FoodCloud, Dublin, Ireland (and around Ireland)
FoodCloud was founded in Dublin in 2013 to bridge the gap between businesses with surplus food, including supermarkets and farms, and community groups that need it, while reducing food waste. At the beginning of the pandemic, as panic buyers cleared grocery shelves, the group saw a 90 per cent drop in donations, according to CEO and co-founder Iseult Ward. During the initial lockdown, Ireland’s police and postal workers were pressed into service supplying elderly and isolated people with food and information, locating thousands of newly food insecure people. FoodCloud pivoted from a food waste prevention focus to a food security focus, distributing food around the country with support from the public sector. “Just to see the Gardai [police] vans pulling up outside our warehouses and filling up with food, that’s real,” Ward says. She believes the pandemic has exposed underlying weaknesses in food systems. “We’ve seen a spike in surplus at the same time as we’ve seen a spike in need; our food systems are set up so they’re not very flexible, and if one customer at the end of the supply chain disappears suddenly, that food can’t be diverted unless we redistribute it … our food systems aren’t able to deal with shocks. That awareness is there more than it ever has been, so as long as we don’t forget that, I think we’ll see more progress.”

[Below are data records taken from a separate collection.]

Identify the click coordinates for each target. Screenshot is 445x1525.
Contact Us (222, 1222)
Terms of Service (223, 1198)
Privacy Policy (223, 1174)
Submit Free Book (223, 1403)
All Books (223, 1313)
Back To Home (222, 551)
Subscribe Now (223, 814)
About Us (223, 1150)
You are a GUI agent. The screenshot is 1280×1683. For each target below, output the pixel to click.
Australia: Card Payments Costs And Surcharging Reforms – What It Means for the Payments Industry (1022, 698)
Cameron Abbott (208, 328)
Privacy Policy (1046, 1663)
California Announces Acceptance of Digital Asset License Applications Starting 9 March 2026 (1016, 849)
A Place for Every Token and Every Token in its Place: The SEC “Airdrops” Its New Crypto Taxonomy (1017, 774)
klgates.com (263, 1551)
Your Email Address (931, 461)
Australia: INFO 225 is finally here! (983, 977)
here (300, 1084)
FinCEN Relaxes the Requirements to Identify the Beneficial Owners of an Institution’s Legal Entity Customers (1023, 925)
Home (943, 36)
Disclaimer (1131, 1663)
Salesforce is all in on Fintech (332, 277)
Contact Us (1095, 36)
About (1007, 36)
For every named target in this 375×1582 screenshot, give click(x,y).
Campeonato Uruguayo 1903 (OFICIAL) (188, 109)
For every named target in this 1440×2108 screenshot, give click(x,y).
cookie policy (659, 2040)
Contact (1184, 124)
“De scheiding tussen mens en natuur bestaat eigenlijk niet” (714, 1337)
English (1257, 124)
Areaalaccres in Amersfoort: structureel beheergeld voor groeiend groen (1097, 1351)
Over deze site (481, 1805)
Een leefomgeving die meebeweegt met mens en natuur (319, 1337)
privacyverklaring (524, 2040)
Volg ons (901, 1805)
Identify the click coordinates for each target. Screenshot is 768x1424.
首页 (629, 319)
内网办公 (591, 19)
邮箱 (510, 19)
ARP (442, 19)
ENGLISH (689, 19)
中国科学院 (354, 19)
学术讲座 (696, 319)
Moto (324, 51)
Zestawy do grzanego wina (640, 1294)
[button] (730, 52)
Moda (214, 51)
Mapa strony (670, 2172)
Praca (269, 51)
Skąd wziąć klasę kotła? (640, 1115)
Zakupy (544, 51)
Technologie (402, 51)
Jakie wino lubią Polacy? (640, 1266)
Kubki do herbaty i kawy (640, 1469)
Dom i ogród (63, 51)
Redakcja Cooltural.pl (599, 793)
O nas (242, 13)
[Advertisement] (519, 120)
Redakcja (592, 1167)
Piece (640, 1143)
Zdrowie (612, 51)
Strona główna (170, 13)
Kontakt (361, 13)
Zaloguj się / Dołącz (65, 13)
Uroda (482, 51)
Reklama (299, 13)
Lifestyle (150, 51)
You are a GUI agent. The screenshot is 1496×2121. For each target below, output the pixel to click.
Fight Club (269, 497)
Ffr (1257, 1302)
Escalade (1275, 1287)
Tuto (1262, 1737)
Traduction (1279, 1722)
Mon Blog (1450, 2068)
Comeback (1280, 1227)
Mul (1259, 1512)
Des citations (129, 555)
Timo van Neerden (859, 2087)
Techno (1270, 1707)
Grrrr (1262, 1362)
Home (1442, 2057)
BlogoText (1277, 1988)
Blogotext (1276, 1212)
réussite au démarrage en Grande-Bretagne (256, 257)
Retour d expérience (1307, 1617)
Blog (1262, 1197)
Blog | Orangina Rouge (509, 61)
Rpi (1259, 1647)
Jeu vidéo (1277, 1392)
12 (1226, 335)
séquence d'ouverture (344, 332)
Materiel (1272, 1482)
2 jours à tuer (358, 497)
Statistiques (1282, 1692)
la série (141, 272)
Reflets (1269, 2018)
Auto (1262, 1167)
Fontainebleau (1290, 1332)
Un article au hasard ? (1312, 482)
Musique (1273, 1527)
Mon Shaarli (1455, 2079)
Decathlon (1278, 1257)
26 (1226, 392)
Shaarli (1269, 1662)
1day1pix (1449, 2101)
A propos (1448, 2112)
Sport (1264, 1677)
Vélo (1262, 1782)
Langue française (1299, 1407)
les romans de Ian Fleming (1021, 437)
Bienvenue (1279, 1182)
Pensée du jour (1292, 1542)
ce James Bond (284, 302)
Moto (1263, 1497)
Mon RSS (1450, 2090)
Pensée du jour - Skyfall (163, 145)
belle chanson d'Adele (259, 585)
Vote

Bear Clan Patrol, Winnipeg, Manitoba
The North End of Winnipeg is one of Canada’s poorest communities, and arguably one of its most close-knit. For years the Bear Clan Patrol — a volunteer community safety group founded on Indigenous principles of nonviolent conflict resolution — has maintained a presence in the area, providing safe walks and rides and running cleanups and mediation services. For the past two years, they’ve also distributed food hampers, no questions asked, to several hundred North End families. During the pandemic, they’ve turned to delivery, making 400 hampers a day with food donated by supermarkets. “What goes in the hampers is probably what goes in your cupboard: pasta, [macaroni and cheese], soup, hamburger, pork chops or fish … we’ve secured some hams for the holidays,” says board member Brian Chrupalo, a longtime police officer and North End native who speaks with the precision of a cop. “We don’t want it to be just a box of crackers and a can of soup.” Volunteer delivery drivers service 21 routes around the North End. “People have said that if we weren’t distributing this food, they would either be stealing or dumpster diving,” he says. “The need is there. Fortunately, we have great [volunteers and staff] and they’re proud to be putting food out for our elders and our community.”